Fat-free and low-sugar yogurts and ice creams are usually displayed all over the grocery store shelves. Enjoy flavors like orange creamsicle and red velvet cake without the guilt! But doesn’t it seem weird that companies can achieve those sweet flavors with no sugar or fat? What’s going on there?
Personal trainer Jennifer Cohen isn’t buying it. "Say it with me: fat-free foods are NOT health foods! I always say fat doesn’t make you fat, sugar makes you fat," she explained to Forbes. "Most flavored yogurts pack 15 grams of sugar in 6 oz., and yes, even if they’re flavored with fruit, they’re not healthy." If you’re craving your afternoon sweet treat, ditch the fake flavors and enjoy real Greek yogurt with some berries and a drizzle of honey. Not only is it not hiding tons of artificial sweeteners, but the protein in Greek yogurt will keep you full until dinner.
And if you’re used to a little guilt-free ice cream after dinner, we have some bad news for you. When it comes to no-sugar added ice cream, if it sounds too good to be true, it is. "I never buy no-sugar-added or light ice creams. The no-sugar-added types may have up to 18 additional ingredients, including artificial sweeteners that can even produce a laxative effect," nutritionist Maggie Michalczyk, RD shared with CNN. "Go for the real thing — not only will you be more satisfied with less, you’ll be doing your health and digestive system a favor."
Store-bought salad dressing
You can’t get much healthier than a nice light salad for lunch. You can feel good about yourself as you shake up your adorable mason jar salad, knowing that you’ve totally earned that afterwork happy hour tonight. While it’s great to load up on healthy veggies and nuts in your salad, make sure your salad dressing isn’t sabotaging your healthy efforts.

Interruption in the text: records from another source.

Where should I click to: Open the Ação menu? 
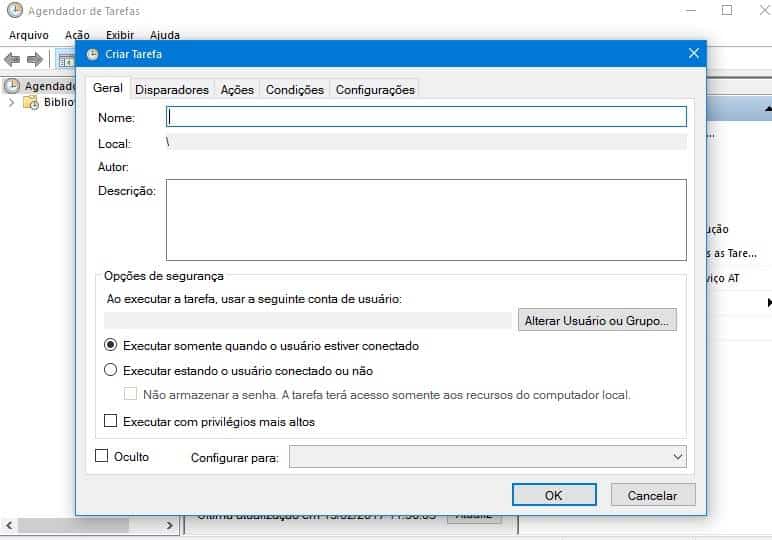coord(77,35)
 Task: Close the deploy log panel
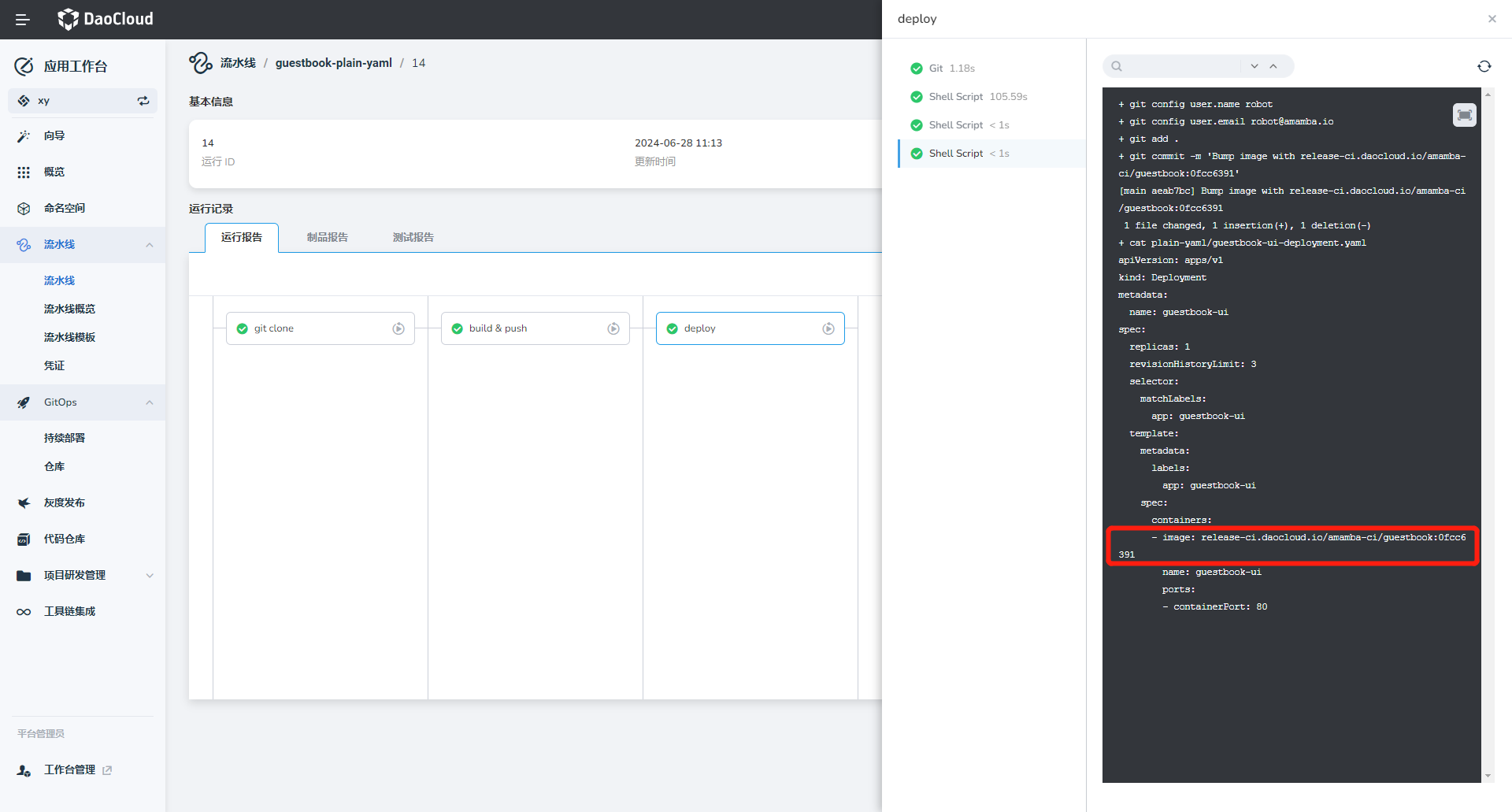(1492, 19)
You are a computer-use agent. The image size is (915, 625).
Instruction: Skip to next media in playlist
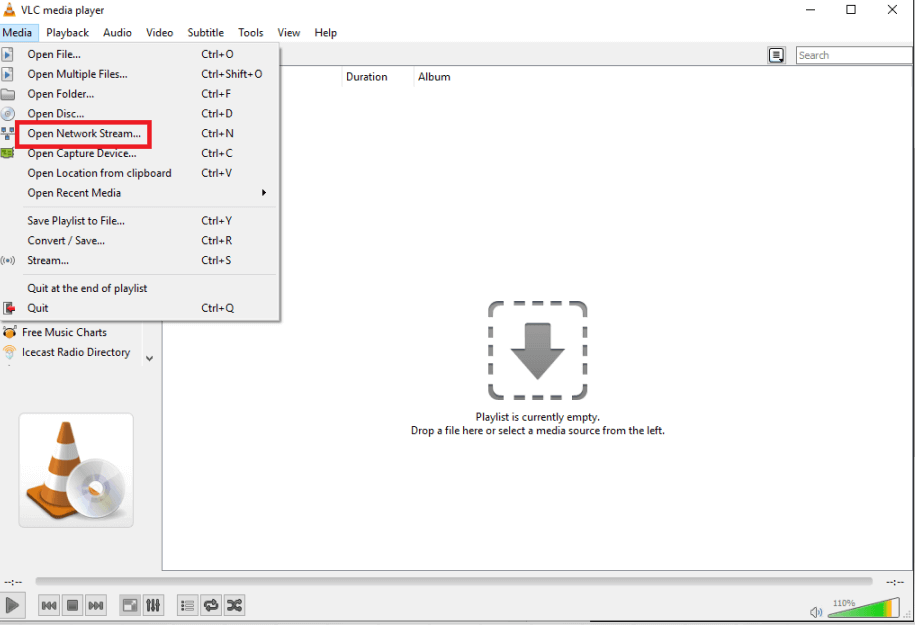96,605
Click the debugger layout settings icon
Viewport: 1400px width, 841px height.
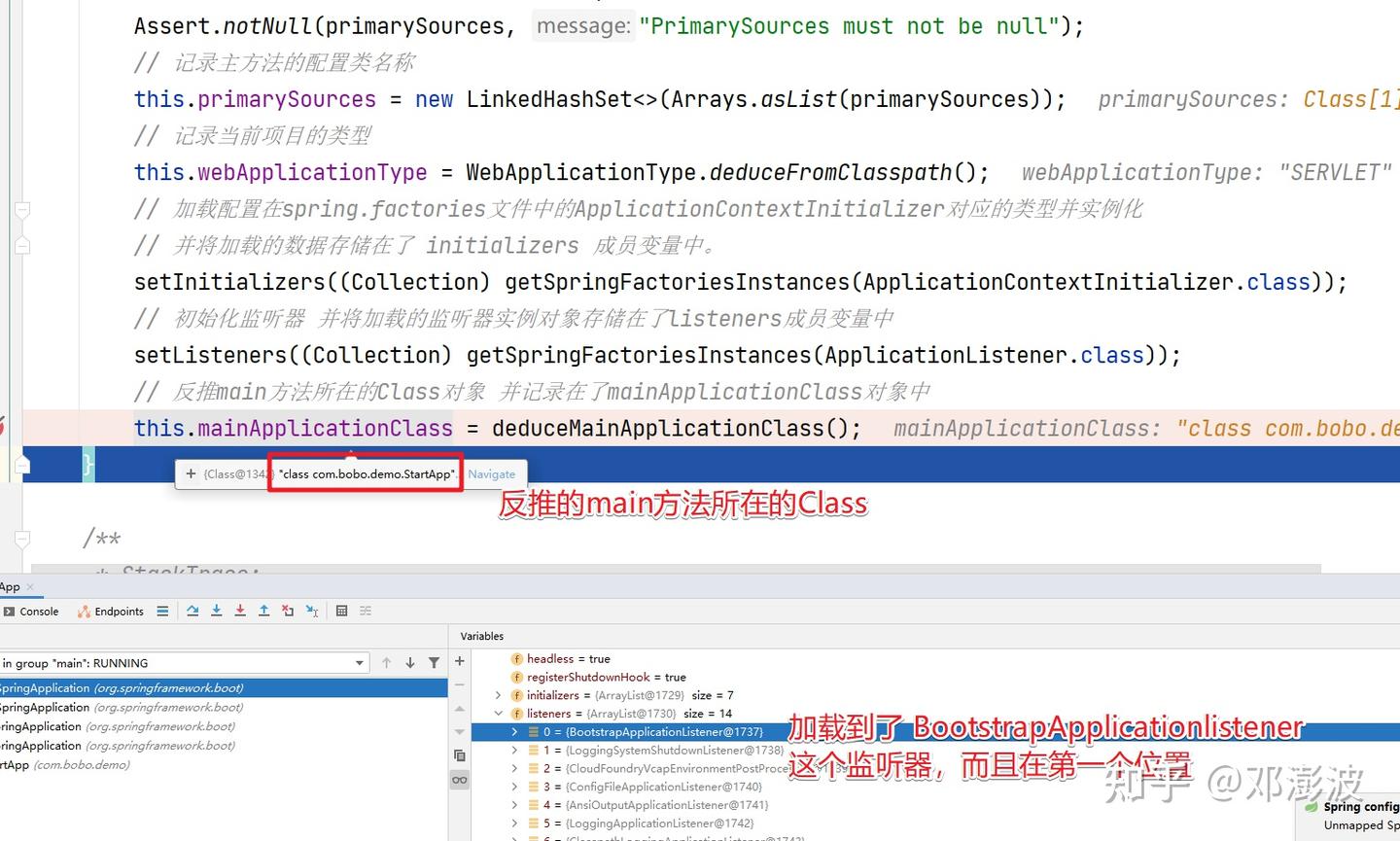(x=366, y=611)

When picking out a salad dressing, it’s important to (say it with me now), read the label! Even if your salad dressing looks like a nice, light oil-based dressing, you just never know what’s lurking in there. "They [salad dressings] can contain highly processed oils or partially hydrogenated oils, added sugar, high fructose corn syrup, artificial sweeteners, and artificial colors," Megan Roosevelt, RD, founder and host of The Healthy Grocery Girl Cooking Show on YouTube told CNN, "Choose one with ingredients you can pronounce." Roosevelt opts for making her own dressing with olive oil, apple cider vinegar, lemon juice, maple syrup, and spices.
Moderation over perfection
Living and eating well in the modern world can seem overwhelming. You had to be across town five minutes ago, your boss needs that report now, and you haven’t eaten in hours — but the only thing you have on hand is a granola bar. This is when it’s all too easy to start worrying about the contents of that granola bar and wondering if you’re harming your health by eating it. But the reality is, moderation is key.
Yes, the ideal is to eat whole, unprocessed foods, but life doesn’t always allow for us to reach that ideal state of being. If you don’t always hit your five servings per day of fruits and veggies, that’s okay. And it’s also okay if you sometimes need a protein bar, bag of microwave popcorn, or Diet Coke to get you through the day.
Healthy eating isn’t an all-or-nothing scenario. Just as there are times when getting something done is better than doing it perfectly, you also don’t have to eat "perfectly" in order to be healthy. Do the best with what you have — your individual circumstances, resources, and abilities — and know that this is healthy in and of itself.